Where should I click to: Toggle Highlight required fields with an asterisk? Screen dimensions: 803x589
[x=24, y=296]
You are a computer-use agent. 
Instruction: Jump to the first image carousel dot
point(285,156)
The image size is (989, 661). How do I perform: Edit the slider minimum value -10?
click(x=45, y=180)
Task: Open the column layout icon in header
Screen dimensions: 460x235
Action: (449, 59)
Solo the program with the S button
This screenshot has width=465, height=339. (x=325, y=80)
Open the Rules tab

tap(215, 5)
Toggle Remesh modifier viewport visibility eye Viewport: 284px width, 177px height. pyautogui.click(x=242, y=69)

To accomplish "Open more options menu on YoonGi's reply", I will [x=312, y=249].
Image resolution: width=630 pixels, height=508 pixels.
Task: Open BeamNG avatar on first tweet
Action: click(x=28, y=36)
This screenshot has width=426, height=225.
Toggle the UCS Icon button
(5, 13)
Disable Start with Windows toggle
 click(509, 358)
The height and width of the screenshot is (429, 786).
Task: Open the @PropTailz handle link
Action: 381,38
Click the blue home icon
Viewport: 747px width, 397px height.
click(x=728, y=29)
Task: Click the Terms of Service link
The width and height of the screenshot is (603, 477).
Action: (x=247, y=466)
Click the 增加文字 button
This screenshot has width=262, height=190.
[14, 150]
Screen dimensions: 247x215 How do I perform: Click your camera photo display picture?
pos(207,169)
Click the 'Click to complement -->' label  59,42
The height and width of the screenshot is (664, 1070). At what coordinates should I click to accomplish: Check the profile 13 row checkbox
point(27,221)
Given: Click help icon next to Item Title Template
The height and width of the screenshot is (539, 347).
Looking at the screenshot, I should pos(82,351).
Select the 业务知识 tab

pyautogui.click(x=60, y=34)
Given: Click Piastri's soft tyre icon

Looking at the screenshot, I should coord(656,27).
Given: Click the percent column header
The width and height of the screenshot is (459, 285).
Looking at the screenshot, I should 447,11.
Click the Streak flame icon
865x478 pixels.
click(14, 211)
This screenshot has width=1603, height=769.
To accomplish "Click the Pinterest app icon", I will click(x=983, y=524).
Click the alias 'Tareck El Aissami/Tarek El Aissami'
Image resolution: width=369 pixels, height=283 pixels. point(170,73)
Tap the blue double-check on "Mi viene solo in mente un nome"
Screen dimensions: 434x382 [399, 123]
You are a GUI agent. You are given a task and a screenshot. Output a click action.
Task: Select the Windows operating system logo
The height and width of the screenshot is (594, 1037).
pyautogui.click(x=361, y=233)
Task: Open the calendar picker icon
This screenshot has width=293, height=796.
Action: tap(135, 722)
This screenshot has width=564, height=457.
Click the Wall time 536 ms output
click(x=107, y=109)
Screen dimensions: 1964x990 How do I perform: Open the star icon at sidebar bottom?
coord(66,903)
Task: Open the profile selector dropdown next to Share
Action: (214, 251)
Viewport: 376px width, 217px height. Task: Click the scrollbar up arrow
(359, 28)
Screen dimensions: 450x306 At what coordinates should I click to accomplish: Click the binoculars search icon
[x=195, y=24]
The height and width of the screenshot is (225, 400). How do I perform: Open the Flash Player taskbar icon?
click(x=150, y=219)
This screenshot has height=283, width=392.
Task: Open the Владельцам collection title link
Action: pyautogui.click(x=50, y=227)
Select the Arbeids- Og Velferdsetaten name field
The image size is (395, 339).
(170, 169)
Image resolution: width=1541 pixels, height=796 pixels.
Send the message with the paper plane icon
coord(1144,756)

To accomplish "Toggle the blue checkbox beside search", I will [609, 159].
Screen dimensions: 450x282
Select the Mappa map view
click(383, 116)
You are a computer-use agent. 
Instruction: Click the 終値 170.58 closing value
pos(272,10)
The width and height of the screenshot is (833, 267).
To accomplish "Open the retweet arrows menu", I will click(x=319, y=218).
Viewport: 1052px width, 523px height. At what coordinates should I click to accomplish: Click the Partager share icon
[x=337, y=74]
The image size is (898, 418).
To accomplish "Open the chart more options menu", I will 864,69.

- - - - - - -

§ What you have to do
Your task is to copy each line of the entries that includes the word "header".

§ Answer box
Task: Open the column layout icon in header
Given: Click the percent column header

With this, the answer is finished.